Materials and Methods

Patients, Samples, and DNA Extraction

We retrospectively analyzed 153 DNA samples from individuals who underwent molecular diagnosis of DM1 and DM2 in our center from 2001 to 2008. All patients received clinical diagnosis or presented clinical features for which DM was suspected, except for 4 DM1 and 8 DM2, who were referred to us for presymptomatic tests. Each patient gave written informed consent to the use of DNA samples for research purposes. We randomly selected 87 DM2-positive, 39 DM2-negative/DM1-positive, and 37 DM1/DM2-negative DNA samples, previously characterized by short-range PCR and long-range PCR. After selection, all samples were carefully anonymized. To investigate the effects of different DNA extraction procedures on the results, we used DNA, either from fresh (n = 117) and frozen (n = 37) blood samples extracted with EZ1 automatic extraction workstation (Qiagen) and salting-out procedure, respectively.

For prospective analysis, we included 50 patients who referred to our center for DM2 molecular testing between January and June 2009. Except for two patients, who requested presymptomatic test, DM1 genetic analysis was performed before DM2 molecular test. DNA samples were extracted from fresh blood using EZ1 automatic extraction workstation (Qiagen).

Questions on the material →
A. Reproduce the methods passage on DM1 and DM2 testing word for word, starting at "For prospective analysis, we" and ending at "extraction workstation (Qiagen).".
B. Extend the methods passage on DM1 and DM2 testing past its final sentence.
You can do these tasks without the material that comes after the methods passage.

Dataset section →
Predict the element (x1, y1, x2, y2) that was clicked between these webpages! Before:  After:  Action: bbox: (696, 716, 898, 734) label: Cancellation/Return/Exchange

Answers to the tasks →
A.
For prospective analysis, we included 50 patients who referred to our center for DM2 molecular testing between January and June 2009. Except for two patients, who requested presymptomatic test, DM1 genetic analysis was performed before DM2 molecular test. DNA samples were extracted from fresh blood using EZ1 automatic extraction workstation (Qiagen).

B.
Molecular Characterization at DM1 and DM2 Loci

Diagnostic tests for DM1/DM2 were performed following published guidelines.23 Both short-range and long-range PCR across the DM1 and DM2 regions were performed according to reported protocols.20,24 Briefly, PCR fragments obtained after short-range PCR were analyzed on ABI 3130 or ABI 310 automatic sequencers (Applied Biosystems) using ROX500 or LIZ500 (Applied Biosystems) as internal markers. In samples with two alleles in the normal range (corresponding to less than 36 repeats for DM1 and 27 repeats for DM2) the DM1 or DM2 diagnosis was excluded. Samples showing only one signal subsequently underwent long-range PCR and blotting of PCR products for the detection of expanded alleles after hybridization with a radioactive-labeled (CTG)5 or (CCTG)5 probe. DM1 and DM2 expansions were visualized on the Storm 860 Molecular Imager (GMI Inc.) or after exposure on Biomax Light films (Kodak) (Figure 2).

Figure 2.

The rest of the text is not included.